An exact copy of every record below is needed, with the pictures left out.

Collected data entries
****************
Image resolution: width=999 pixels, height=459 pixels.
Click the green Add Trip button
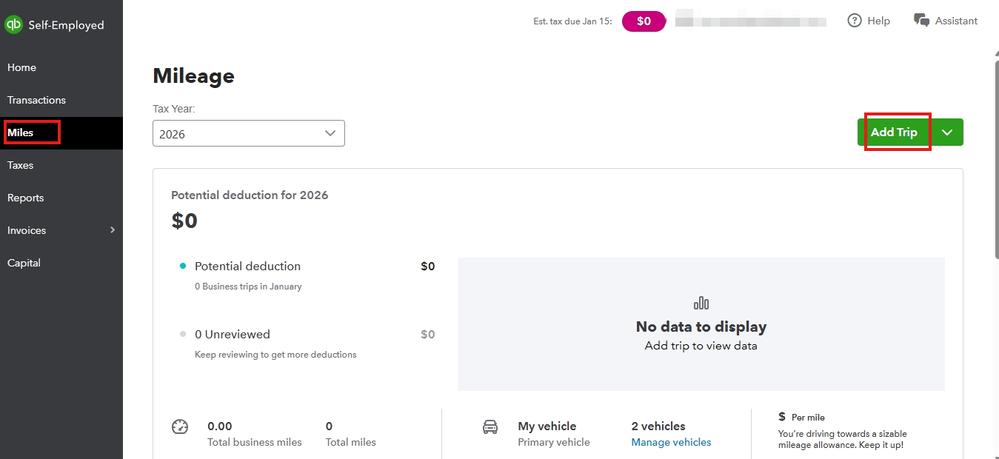[894, 132]
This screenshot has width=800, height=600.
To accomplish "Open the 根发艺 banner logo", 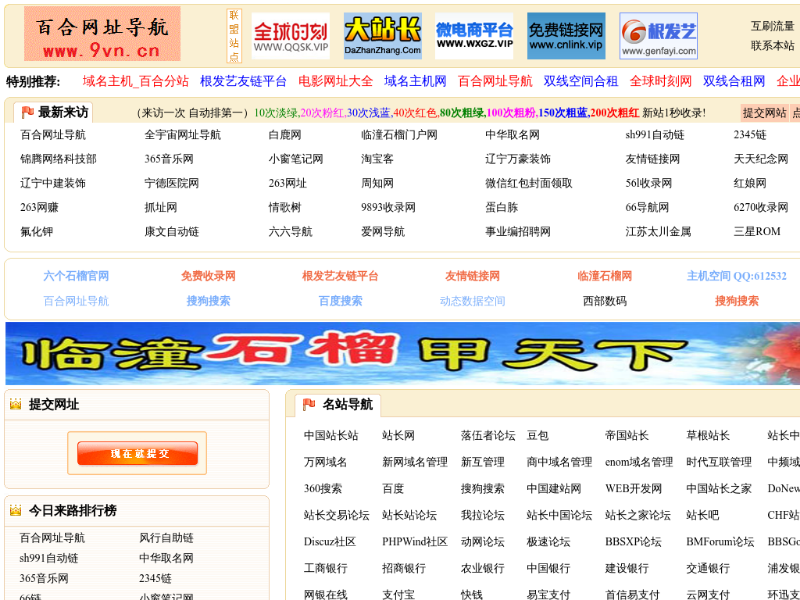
****************
## ANSWER
Image resolution: width=999 pixels, height=459 pixels.
Click the green Add Trip button
[894, 132]
This screenshot has width=800, height=600.
To accomplish "Open the 根发艺 banner logo", 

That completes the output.